Hi Victor,
You can improve the inverse of NUFFT if take into account that the length of signal in time is 700.5 sec and choose, e.g,
n=701; You should also select frequencies that meet the Nyquist limit of 0.5 Hz, f=(-ceil((n-1)/2):floor((n-1)/2))/n;
However, the inverse of NUFFT will not match to X and if you apply a jitter to t = t + rand(1,length(t))/2; then the differences will get more visible.

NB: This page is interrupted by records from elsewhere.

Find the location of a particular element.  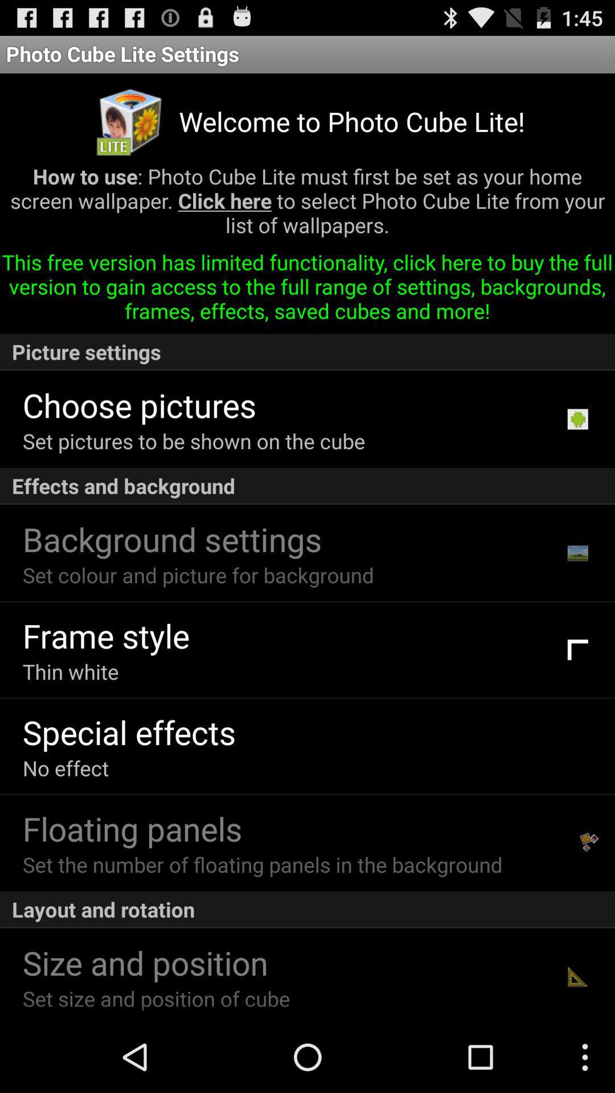

the app to the right of special effects is located at coordinates (577, 746).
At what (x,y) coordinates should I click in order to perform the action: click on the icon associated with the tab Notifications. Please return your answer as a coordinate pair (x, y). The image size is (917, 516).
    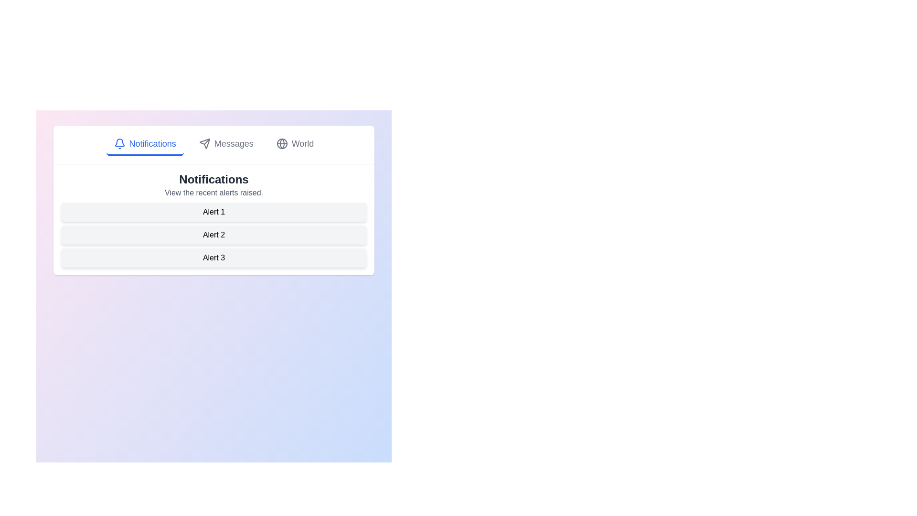
    Looking at the image, I should click on (119, 143).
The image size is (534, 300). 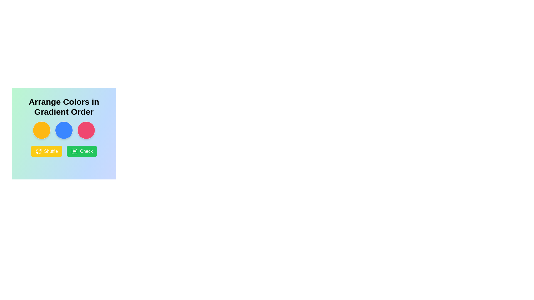 What do you see at coordinates (38, 151) in the screenshot?
I see `the shuffle button to randomize the color arrangement` at bounding box center [38, 151].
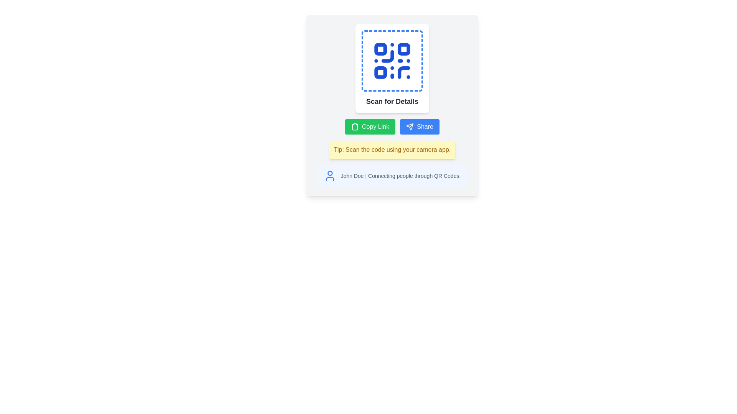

If you want to get exactly the same signal back, I recommend trying the EDFT code in fileexchange https://se.mathworks.com/matlabcentral/fileexchange/11020-extended-dft , then you get picture
Moreover, you can apply Matlab IFFT to the result of EDFT and get the signal resampled on regular grid and the gap filled with interpolated values
My code
t = [0:300 500.5:700.5];
% t = t + rand(1,length(t))/2; % add jitter to t
S = 2*sin(2*pi*0.02*t) + sin(2*pi*0.1*t);
X = abs(S + rand(size(t)));
%n = length(t);
n=701; % The last sample taken at 700.5 sec
%f = (0:n-1)/n;
f=(-ceil((n-1)/2):floor((n-1)/2))/n; % Nyquist frequency = 0.5 Hz
% NUFFT
Y_NUFFT = nufft(X,t,f);
S_NUFFT=Y_NUFFT/length(X); % Power Spectrum
% EDFT
[Y_EDFT,S_EDFT,st]=edft(X,f,[],[],t);
figure(1) %Plot Power Spectrums
plot(f,abs(S_NUFFT)), hold on, plot(f,abs(S_EDFT)), hold off
X0 = real(nufft(Y_NUFFT,f,-t))/n; % reconstructed signal NUFFT
figure(2),plot(t,X), hold on, plot(t,X0), hold off
X1 = real(iedft(Y_EDFT,f,t)); % reconstructed signal IEDFT
figure(3),plot(t,X), hold on, plot(t,X1), hold off
X2 = real(ifft(ifftshift(Y_EDFT))); % reconstructed signal by IFFT on uniform grid
figure(4),plot(t,X), hold on, plot(0:length(f)-1,X2), hold off
I hope it helps. Don't hesitate to ask if you have any questions.